Standardizing a methodology to sequence Factor XII, C1 inhibitor esterase (C1INH) and kinin B2 receptor genes. Analysis of the relationship between the mutations in these three genes with the symptoms of Hereditary Angioedema (HAE)

Abstract

The hereditary angioedema (HAE) is characterized by repetitives episodes of painful edemas, discomfort and according to their location can cause disfigurement of the individual. The edemas affect mainly the upper and lower extremities, gastrointestinal tract, genitals and face. If untreated, it can lead to death due to laryngeal edema. The HAE is an autosomal dominant disorder resulting from mutations in the C1 esterase inhibitor (HAE type 1 and 2) or the result of missense mutations in the factor XII, leading to an overproduction of bradykinin (HAE type 3). The aim of this project is to standardize the sequencing of the target genes of HAE (C1 esterase inhibitor, factor XII and kinin B2 receptor) and to investigate the relationship between the mutations in these genes with the response to the standard treatment currently used in the clinics. We will also evaluate the kallikrein activity in the peripheral blood of individuals with HAE. Thus, genomic DNA will be extracted from HAE patients from peripheral blood cells.
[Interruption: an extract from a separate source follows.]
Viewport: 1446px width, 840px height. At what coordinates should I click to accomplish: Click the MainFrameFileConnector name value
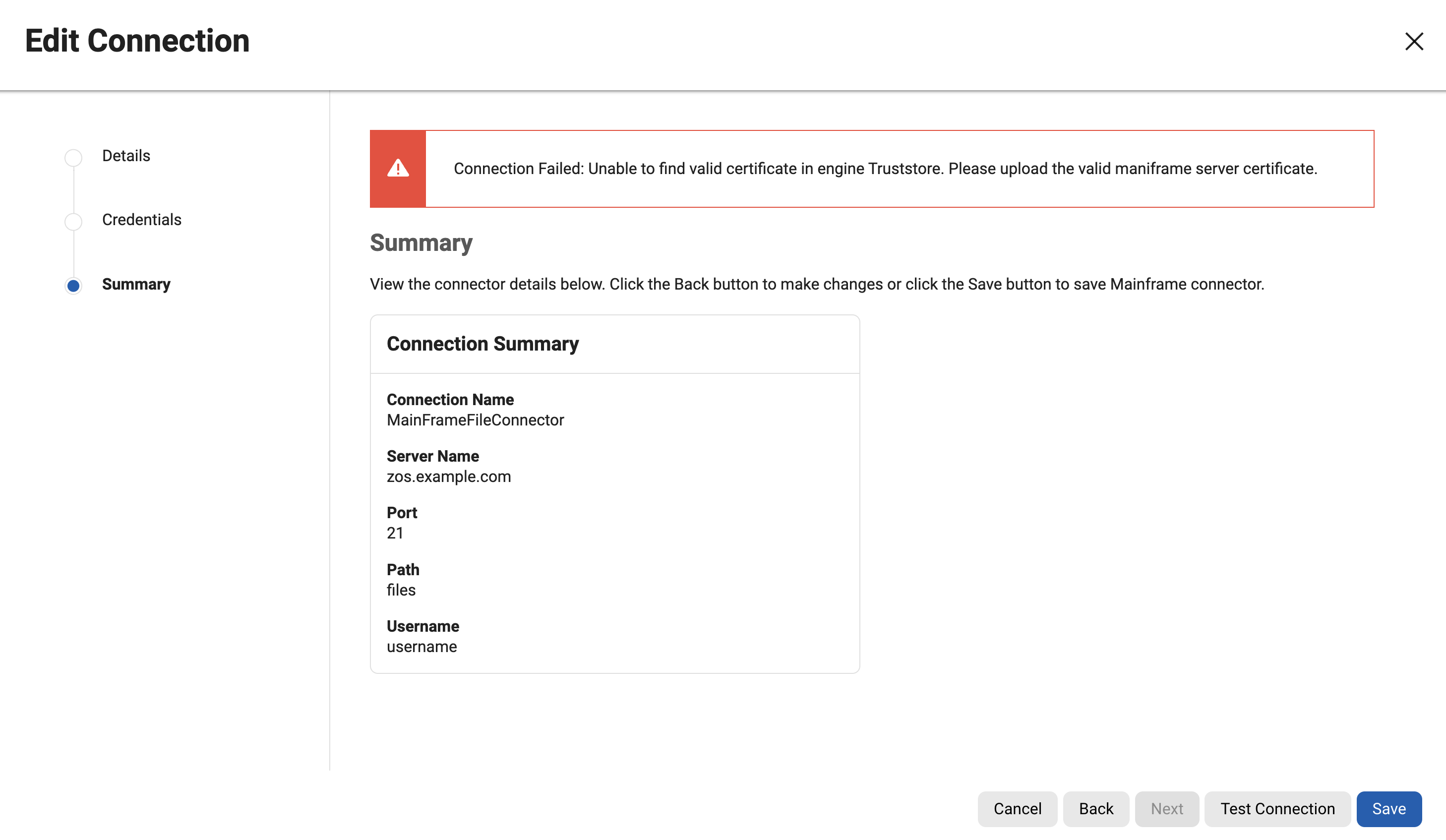click(475, 420)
The PCR will be performed with genomic DNA from patients with specifics oligos to the flanking regions of all exons and RNA followed by sequencing. Another aim of this project will also be to determine the relationship between new and already described mutations in the kinin B2 receptor to the response to the drug used in the clinics for the treatment of HAE, Fyrazyr (kinin B2 receptor antagonist - Icatibant or HOE145). The results of this project will help in the development of new HAE therapies and to determine patients with different responses to the standard treatment used in the clinics.